When you live with the pain of arthritis, you’ll try anything to feel better. So, your interest may be piqued by the marketing of a healthier water. Alkaline water is touted as providing health through hydration, but does it really help? Minerals in water determine its pH. (A pH above 7 is more alkaline; below 7 is more acid.) Some contend that water treated to have a pH of 8 to 10 reduces the body’s acid load, which allegedly improves bone and immune system health, among other benefits.
These claims, though, don’t square with the scientific evidence – or basic biology. Drinking alkaline water doesn’t affect blood pH, which the kidney, lungs and liver keep steady at a normal – and healthy – pH of 7.4. Experts break down some popular claims:
CLAIM: Alkaline water hydrates the body better. A 2016 trial (funded by an alkaline water producer) found alkaline water consumers had lower blood viscosity (a measure of hydration) compared with those who drank standard water.

RAW DATA ->
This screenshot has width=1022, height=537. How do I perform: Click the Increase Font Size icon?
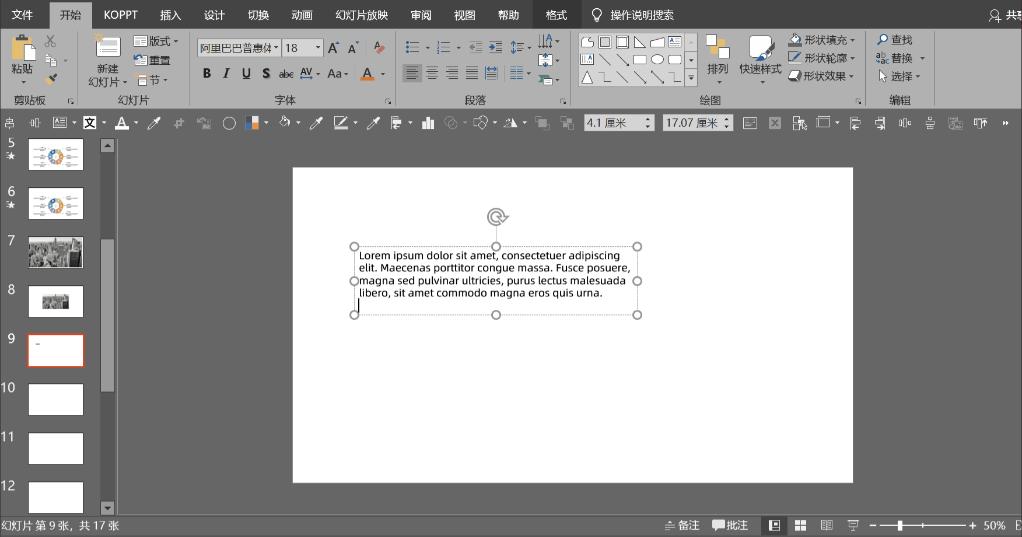point(334,48)

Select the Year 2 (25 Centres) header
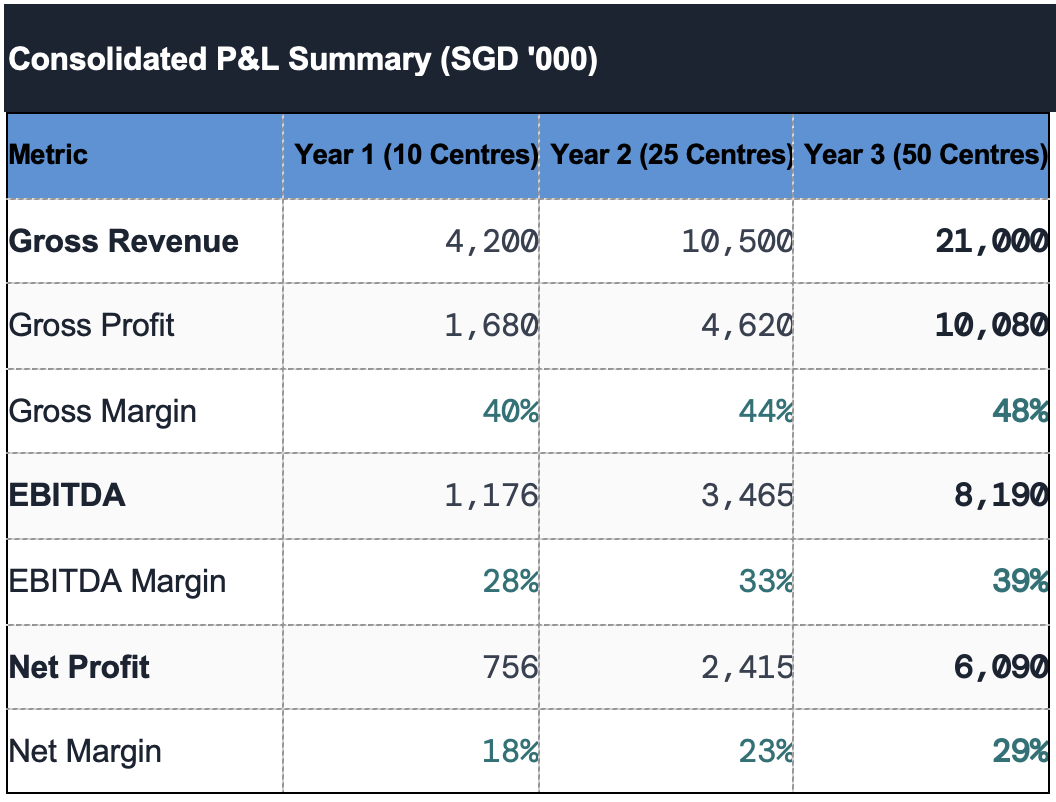coord(671,155)
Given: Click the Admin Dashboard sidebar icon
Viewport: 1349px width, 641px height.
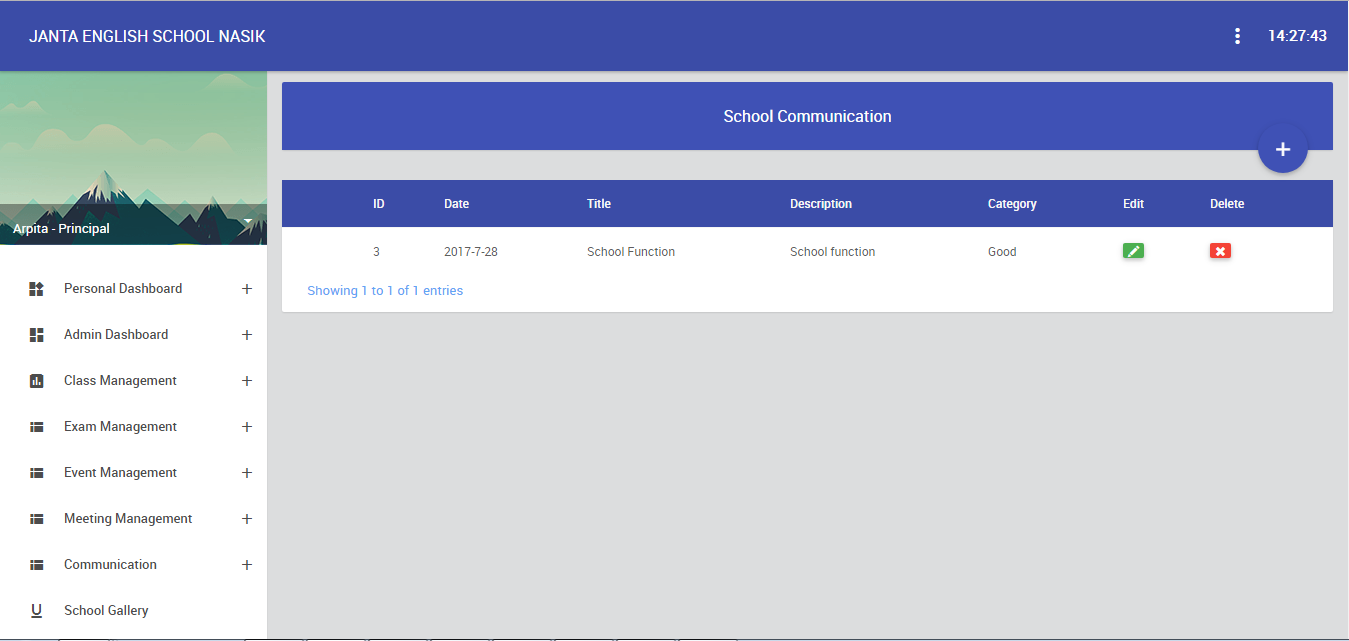Looking at the screenshot, I should tap(37, 335).
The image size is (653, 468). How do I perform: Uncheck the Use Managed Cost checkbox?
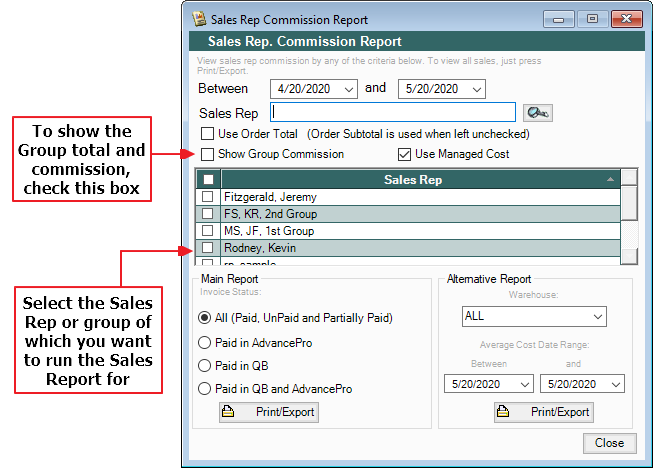coord(404,155)
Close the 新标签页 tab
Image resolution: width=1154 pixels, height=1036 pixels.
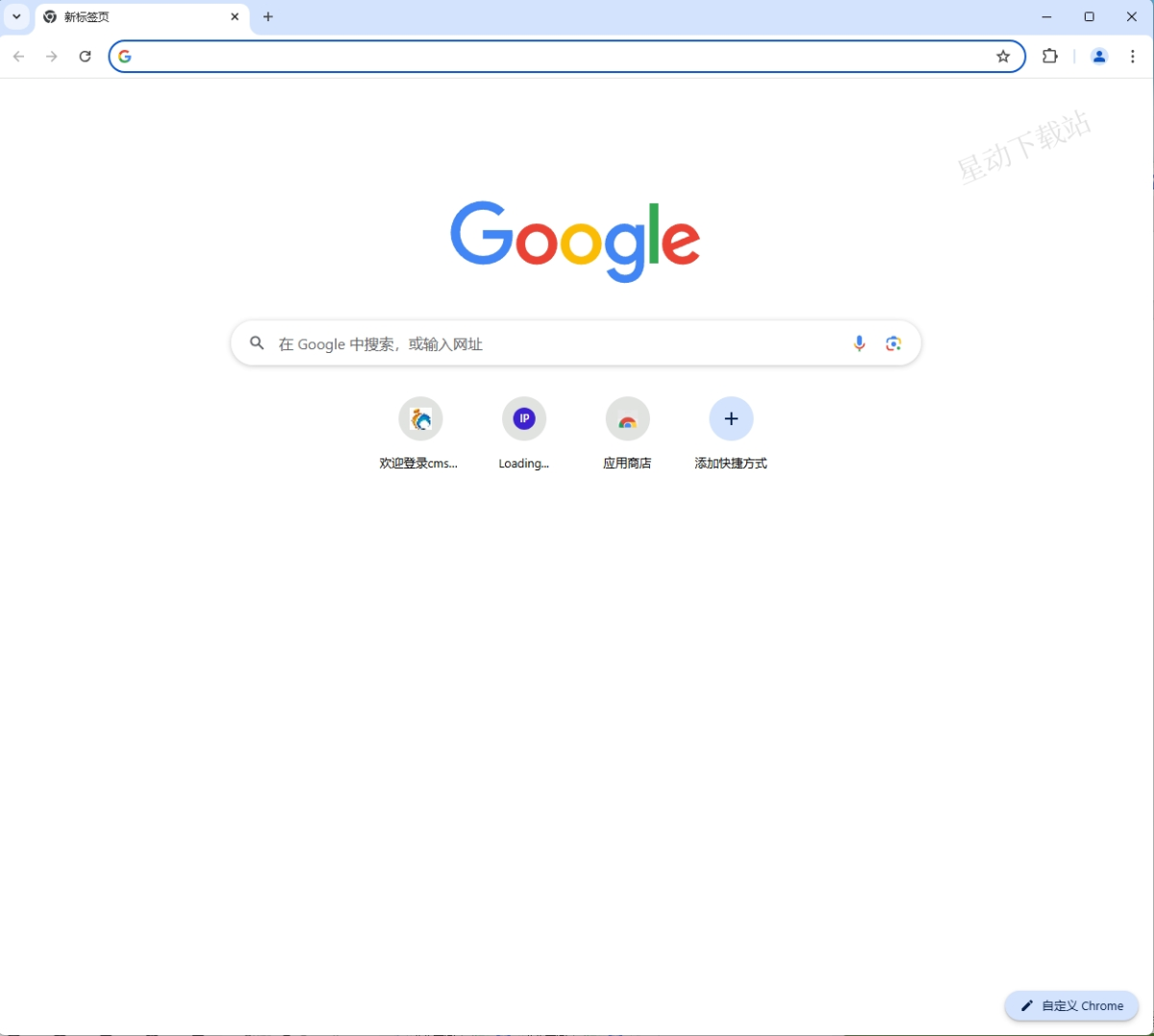coord(235,16)
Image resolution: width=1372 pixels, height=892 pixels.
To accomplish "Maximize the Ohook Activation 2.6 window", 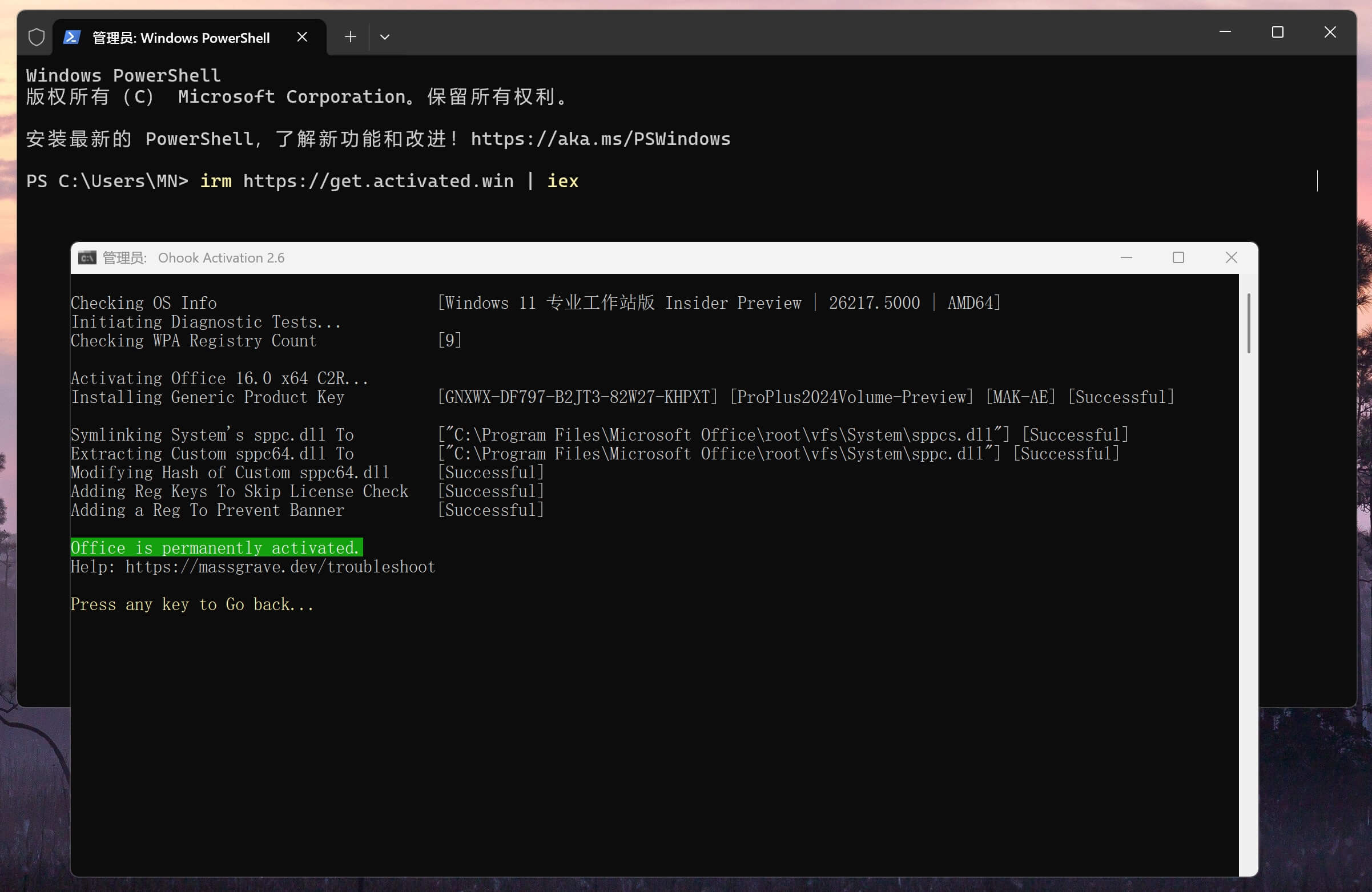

CHECK YOUR UNDERSTANDING ->
a. Answer these from the alkaline water article:
(i) What pH do some contend treated water should have?
(ii) Which organs keep blood pH steady, and at what pH?
(iii) Who funded the 2016 trial?
b. Decide whether each statement agrees with the alkaline water article:
(i) Water with a pH below 7 is more alkaline.
(ii) Drinking alkaline water changes blood pH.
(iii) The 2016 trial treated blood viscosity as a measure of hydration.
c. Carry on writing the alkaline water article from the point where it stops.

RESULTS BY TASK ->
a.
(i) A pH of 8 to 10.
(ii) The kidney, lungs and liver keep it at 7.4.
(iii) An alkaline water producer.

b.
(i) No. "below 7 is more acid."
(ii) No. "Drinking alkaline water doesn’t affect blood pH"
(iii) Yes. "lower blood viscosity (a measure of hydration)"

c.
FACTS: “Blood viscosity isn’t a well accepted measure for hydration. And in this study, body weight change and the concentration of dissolved particles in blood – better-accepted measures – as well as several other measures, revealed no differences,” says registered dietitian Tanis Fenton, an epidemiologist at the University of Calgary’s Cumming School of Medicine in Canada.
CLAIM: Alkaline water keeps the body from pulling calcium from bones to neutralize the acidic diet Americans eat, and this lowers osteoporosis risk.
FACTS: In a 2011 Nutrition Journal report, Fenton and colleagues reviewed 55 studies of the effects of increased dietary alkaline on bone health. “We found no benefits whatsoever,” she says.
CLAIM: Having less acid to clear gives the liver and kidneys more bandwidth to remove toxins from the body.
FACTS: Stomach acid neutralizes alkaline water before it hits the bloodstream. There are no known benefits of drinking alkaline water, says Fenton. “It is being marketed to help beverage companies make money,” she says.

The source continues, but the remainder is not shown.